COURTESY OF CHEF NEIL PERRY
“One of the really great things about going to Hong Kong is the XO chile sauces made by the fine dining restaurants. All the chefs are showing off, of course – it is their want to become the king of XO chile sauce, so it has become a challenge as to who makes the very best. XO chile sauce is simply the ‘top shelf’ of sauces, named after XO Cognac. I have never once had an XO sauce I thought not worthy of dipping a dumpling into. These sauces may not even be that hot, but what they all have in common is a marvelous blending of the most exotic dried ingredients and seasoning. XO is great as a dipping sauce.”
- 4 dried scallops, soaked in warm water for 2 hours and drained
- 1/4 cup dried shrimp, soaked in warm water for 2 hours and drained
- 7 ounces long red chiles, deseeded and finely chopped
- 1/4 cup ginger, peeled and finely chopped
- 1/4 cup garlic, peeled and finely chopped
- 2 teaspoons sea salt
- 2 teaspoons sugar
- 1 cup vegetable oil
- 3 scallions, finely sliced
Put the scallops on a plate and put the plate in a bamboo steamer over a pot of rapidly boiling water. Cover with the lid and steam for 10 minutes. Remove the scallops from the steamer and, while still warm, shred with your fingers, separating all the fibers.
Pound the shrimp until finely ground in a mortar with a pestle, or grind in a spice grinder.
Put all the ingredients, except for the scallions, in a large heavy-based pot and cook over low heat, stirring occasionally, for about 45 minutes, or until the sauce loses its raw edge and turns deep red.
Remove from the heat and let cool, then stir in the spring onions.

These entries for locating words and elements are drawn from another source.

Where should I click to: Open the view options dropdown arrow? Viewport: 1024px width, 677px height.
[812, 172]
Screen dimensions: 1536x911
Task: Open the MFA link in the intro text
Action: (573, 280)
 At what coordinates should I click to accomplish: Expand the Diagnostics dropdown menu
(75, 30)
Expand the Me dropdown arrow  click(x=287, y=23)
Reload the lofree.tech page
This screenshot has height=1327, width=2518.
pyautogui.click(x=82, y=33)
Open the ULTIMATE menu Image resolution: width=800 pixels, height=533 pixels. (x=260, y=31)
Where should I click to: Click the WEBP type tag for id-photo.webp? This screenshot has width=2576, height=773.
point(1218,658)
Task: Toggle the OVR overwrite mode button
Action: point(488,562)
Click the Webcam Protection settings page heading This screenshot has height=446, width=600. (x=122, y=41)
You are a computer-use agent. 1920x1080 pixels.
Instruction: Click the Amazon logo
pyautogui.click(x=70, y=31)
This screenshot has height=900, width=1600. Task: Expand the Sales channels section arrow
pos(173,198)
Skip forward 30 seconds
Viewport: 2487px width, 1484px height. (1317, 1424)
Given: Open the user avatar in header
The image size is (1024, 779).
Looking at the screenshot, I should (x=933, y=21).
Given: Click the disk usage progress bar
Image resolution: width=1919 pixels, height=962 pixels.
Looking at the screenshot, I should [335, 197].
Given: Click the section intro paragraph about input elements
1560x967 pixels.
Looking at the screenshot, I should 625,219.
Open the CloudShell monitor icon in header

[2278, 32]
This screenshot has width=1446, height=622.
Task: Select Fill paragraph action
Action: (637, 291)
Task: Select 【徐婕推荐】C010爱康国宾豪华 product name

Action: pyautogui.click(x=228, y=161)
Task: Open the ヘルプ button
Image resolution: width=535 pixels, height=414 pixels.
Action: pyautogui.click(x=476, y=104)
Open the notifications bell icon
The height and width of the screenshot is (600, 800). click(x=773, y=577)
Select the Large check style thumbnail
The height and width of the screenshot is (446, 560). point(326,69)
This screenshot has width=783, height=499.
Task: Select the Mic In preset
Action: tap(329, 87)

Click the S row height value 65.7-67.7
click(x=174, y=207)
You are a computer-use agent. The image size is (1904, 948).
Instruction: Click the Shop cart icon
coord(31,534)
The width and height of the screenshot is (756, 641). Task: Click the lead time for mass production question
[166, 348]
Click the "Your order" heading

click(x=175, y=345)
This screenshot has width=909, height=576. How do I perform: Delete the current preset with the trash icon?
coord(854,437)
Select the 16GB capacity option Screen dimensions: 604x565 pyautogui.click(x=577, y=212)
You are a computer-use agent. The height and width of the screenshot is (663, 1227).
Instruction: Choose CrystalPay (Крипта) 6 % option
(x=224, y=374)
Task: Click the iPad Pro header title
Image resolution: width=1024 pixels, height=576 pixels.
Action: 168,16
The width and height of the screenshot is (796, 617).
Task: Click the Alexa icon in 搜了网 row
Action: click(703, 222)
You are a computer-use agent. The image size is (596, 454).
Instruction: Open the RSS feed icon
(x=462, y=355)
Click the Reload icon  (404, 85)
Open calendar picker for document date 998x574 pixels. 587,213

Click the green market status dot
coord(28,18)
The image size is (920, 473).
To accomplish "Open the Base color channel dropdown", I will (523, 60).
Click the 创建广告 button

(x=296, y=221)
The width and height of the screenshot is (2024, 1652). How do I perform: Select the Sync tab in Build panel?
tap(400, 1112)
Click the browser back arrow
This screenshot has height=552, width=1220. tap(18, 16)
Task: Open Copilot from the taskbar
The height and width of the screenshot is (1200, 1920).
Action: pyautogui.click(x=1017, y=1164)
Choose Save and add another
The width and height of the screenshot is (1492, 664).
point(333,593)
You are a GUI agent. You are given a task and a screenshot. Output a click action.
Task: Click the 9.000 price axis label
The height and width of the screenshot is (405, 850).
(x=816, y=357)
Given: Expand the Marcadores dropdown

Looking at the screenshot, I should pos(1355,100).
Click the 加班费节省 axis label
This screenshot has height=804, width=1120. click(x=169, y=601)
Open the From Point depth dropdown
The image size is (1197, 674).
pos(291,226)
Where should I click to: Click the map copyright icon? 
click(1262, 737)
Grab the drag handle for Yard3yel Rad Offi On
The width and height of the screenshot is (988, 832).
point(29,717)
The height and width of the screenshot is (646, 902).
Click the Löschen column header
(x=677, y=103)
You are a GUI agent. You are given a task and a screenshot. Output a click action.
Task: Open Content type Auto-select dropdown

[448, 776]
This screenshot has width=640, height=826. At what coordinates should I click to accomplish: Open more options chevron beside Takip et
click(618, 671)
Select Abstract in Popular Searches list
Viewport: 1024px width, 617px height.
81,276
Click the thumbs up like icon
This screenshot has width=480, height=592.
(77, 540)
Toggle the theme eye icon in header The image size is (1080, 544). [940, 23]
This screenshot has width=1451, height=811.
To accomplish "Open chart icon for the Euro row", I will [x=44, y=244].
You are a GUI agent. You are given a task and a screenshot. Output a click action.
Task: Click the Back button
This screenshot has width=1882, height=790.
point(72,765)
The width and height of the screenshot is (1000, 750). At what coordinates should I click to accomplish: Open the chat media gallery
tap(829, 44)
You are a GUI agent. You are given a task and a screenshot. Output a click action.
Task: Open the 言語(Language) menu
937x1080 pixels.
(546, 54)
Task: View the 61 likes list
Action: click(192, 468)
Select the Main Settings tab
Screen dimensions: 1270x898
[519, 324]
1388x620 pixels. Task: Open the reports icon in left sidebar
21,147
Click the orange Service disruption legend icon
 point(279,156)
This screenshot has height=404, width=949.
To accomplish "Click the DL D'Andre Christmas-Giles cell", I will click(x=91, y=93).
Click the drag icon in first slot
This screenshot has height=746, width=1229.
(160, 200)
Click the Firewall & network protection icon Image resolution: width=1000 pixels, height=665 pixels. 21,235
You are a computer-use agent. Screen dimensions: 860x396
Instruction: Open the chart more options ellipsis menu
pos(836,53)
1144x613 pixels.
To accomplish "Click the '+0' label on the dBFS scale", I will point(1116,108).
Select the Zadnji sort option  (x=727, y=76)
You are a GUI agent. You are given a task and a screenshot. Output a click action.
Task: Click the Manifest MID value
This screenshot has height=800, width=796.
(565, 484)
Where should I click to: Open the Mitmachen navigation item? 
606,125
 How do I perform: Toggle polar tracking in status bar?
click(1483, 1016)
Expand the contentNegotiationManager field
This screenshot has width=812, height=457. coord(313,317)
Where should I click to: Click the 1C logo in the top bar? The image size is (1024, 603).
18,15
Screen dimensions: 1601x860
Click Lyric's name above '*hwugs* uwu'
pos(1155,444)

Northern Style Lamb & Fennel Dumplings
COURTESY OF CHEF NEIL PERRY
“I first ate these little beauties at a restaurant inside the Xinjiang provincial government offices in Beijing and promptly fell in love with them. Similar to a pot sticker, with a crisp base and chewy top, they have a rich, aniseed- flavored filling. We make these in large batches at Spice Temple, but you could always freeze half before cooking.”
For dumpling dough:
- 1 cup plain flour, plus extra for dusting
- 1 1/2 cups potato starch
- 3/4 cup boiling water
For lamb filling:
- 1 pound ground lamb
- 1 tablespoon fennel seeds, toasted and ground
- 3-inch knob of ginger, finely chopped
- 2 scallions, finely sliced
- 3⁄4 teaspoon sea salt
- 3⁄4 teaspoon white sugar
- 2 tablespoons light soy sauce
- 2 tablespoons sesame oil
- 4 teaspoons potato starch
To fill and shape the dumplings:
Divide the dough into walnut-sized balls and set aside, covering with a bowl. Use a small rolling pin to roll the dough ball out into a round about 10 cm in diameter. Place a tablespoon of the lamb filling in the middle and fold in half to make a half-moon shape. Pleat the top of the dumpling into a series of folds to seal, then dip the bottom into some extra flour to prevent sticking to the frying pan. Repeat with the remaining dough balls and filling.
- Vegetable oil, for pan-frying
- 2 cups Chinese chicken stock or water, or as needed
To cook the dumplings:
Pour a film of oil into a large, heavy-based frying pan over medium–high heat. Working in batches, add the dumplings in a single layer, with their pleated side facing up. When they start to sizzle, pour enough chicken stock into the pan to come about a quarter of the way up the sides of the dumplings.
Cover with a lid and reduce the heat to medium. When all the stock has evaporated, the dumplings will sizzle and pop. Remove the lid and cook for a few more minutes or until a crust forms on the bottoms of the dumplings. Carefully transfer the dumplings to serving bowls.